Alıntı metin:
Mesajı Okuyun
Old 24-05-2013, 22:16   #2
Av. Gökhan Tazegül

 
Dikkat

T.C.
YARGITAY

11. HUKUK DAİRESİ

E. 1981/2876
K. 1981/3363
T. 30.6.1981

HİSSE SENEDİ SATIŞ VAADİ SÖZLEŞMESİ ( Böyle Bir Sözleşme Yapılmasını Engelleyici Hüküm Bulunmaması )

• SATILAN HAMİLE YAZILI HİSSE SENETLERİNİN TESLİMİ TALEBİ ( Bir Menkulün Teslimine İlişkin Hüküm Tesisinin Olanak Dahilinde Olması )

• HAMİLİNE YAZILI HİSSE SENETLERİNİN DEVRİ ( Şirket ve Üçüncü Şahıslar

Hakkında Ancak Teslim ile Hüküm İfade Etmesi )

6762/m.415

ÖZET : TTK.’nun 415. Maddesi gereğince, hamiline yazılı hisse senetlerinin devri, şirket VE ÜÇÜNCÜ ŞAHISLAR HAKKINDA ANCAK TESLİM İLE HÜKÜM İFADE EDER. Binnetice, devreden ile devralan arasında teslim olmadan da yapılan satışların geçerli olduğunun kabulü gerekir.

DAVA : Taraflar arasındaki davadan dolayı Kadıköy As. 4. Hukuk Hakimliğince verilen 31.12.1980 tarih ve 389/938 sayılı hükmün duruşmalı olarak temyizen tetkiki davacı avukatı tarafından istenmiş olmakla duruşma için tayin edilen 30.6.1981 gününde taraflar avukatları tebligata rağmen gelmediğinden tetkikatın evrak üzerinde yapılmasına karar verildikten temyiz dilekçesinin süresi içinde verildiği anlaşıldıktan ve dosyadaki kağıtlar okunduktan sonra işin gereği konuşulup düşünüldü:

KARAR : Davacı, davalının ( 25 ) adet ve herbiri ( 500 ) lira nominal ( itibari ) değerde olup dava tarihindeki toplam değeri ( 750.000 ) lira bulunan hamiline yazılı ( Türkiye İş Bankası, A.Ş. ) inin pay senetlerini sattığı ve kendisine teslimini taahhüt ve garanti ettiği halde bugüne kadar teslim etmediğini ileri sürerek bu senetlerin teslimine karar verilmesini talep ve dava etmiştir.

Görev 1: Alıntı metne göre davacı, davalının kaç adet pay senedini sattığını ileri sürmüştür?
Görev 2: Kayıtlarda "Given: Click the 192.168.1.1/24 CIDR example" ifadesini içeren satırdan kayıtların sonuna kadar uzanan satırları, iki uç da dahil olmak üzere, hiçbir değişiklik yapmadan yazın. Resimleri cevaba koymayın.
Alıntı metin ile kayıtlar birbirinden bağımsızdır.

Veri listesi:
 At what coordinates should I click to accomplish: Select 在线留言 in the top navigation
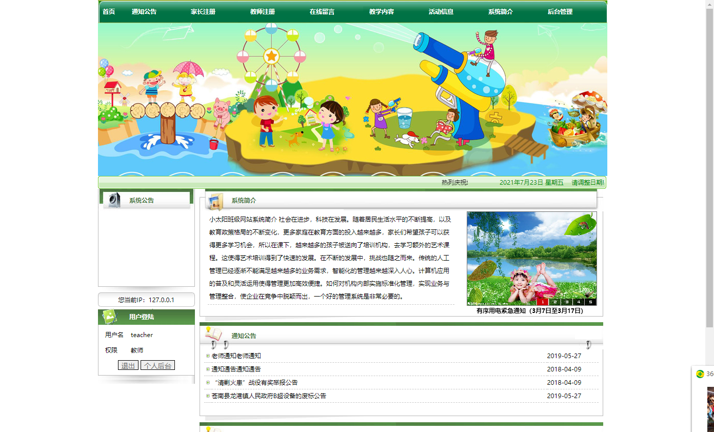[321, 11]
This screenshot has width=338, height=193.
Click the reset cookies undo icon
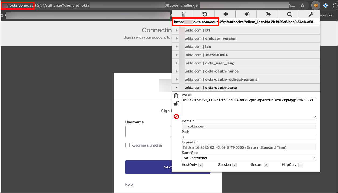click(x=204, y=14)
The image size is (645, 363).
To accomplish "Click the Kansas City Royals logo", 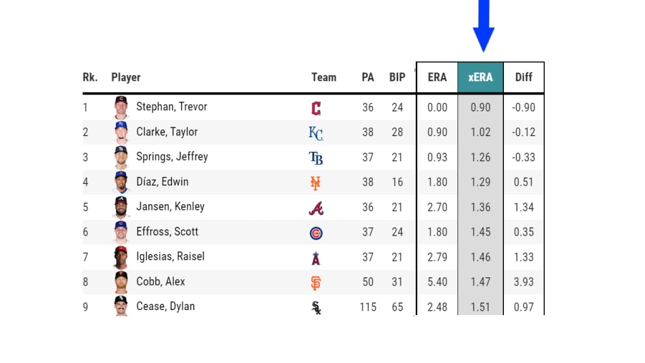I will coord(316,133).
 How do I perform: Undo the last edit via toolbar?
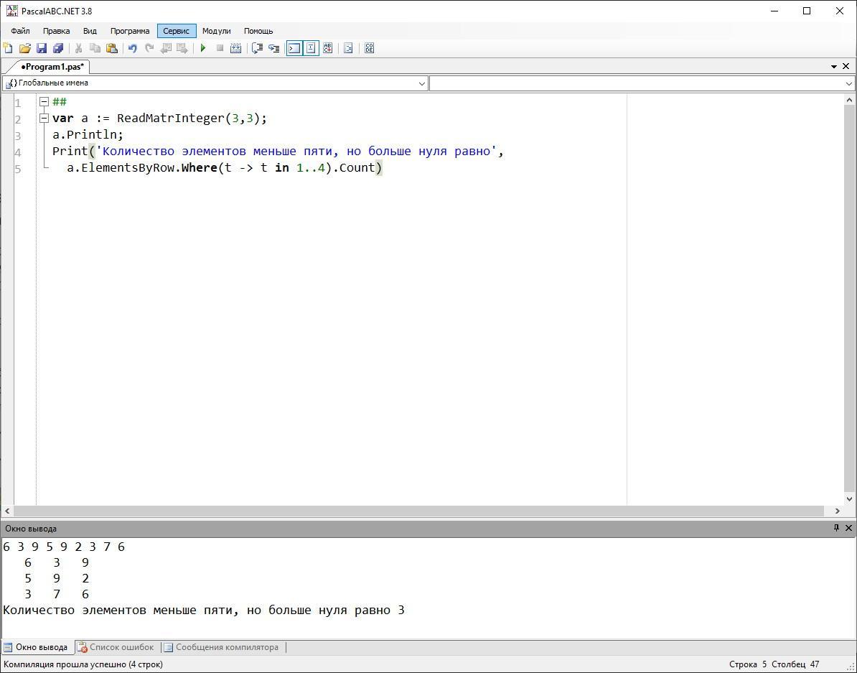[132, 48]
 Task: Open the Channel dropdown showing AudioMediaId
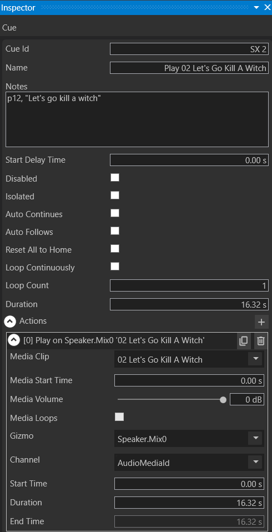pyautogui.click(x=189, y=462)
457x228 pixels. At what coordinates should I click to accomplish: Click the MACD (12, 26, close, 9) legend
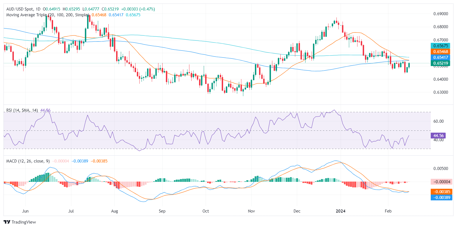click(28, 161)
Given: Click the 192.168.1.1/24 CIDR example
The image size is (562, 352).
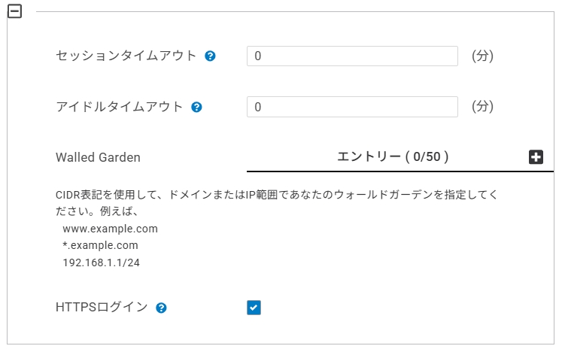Looking at the screenshot, I should 101,262.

Çözüm 1: Davalının 25 adet pay senedini sattığını ileri sürmüştür.

Çözüm 2:
Given: Click the 192.168.1.1/24 CIDR example
The image size is (562, 352).
Looking at the screenshot, I should 101,262.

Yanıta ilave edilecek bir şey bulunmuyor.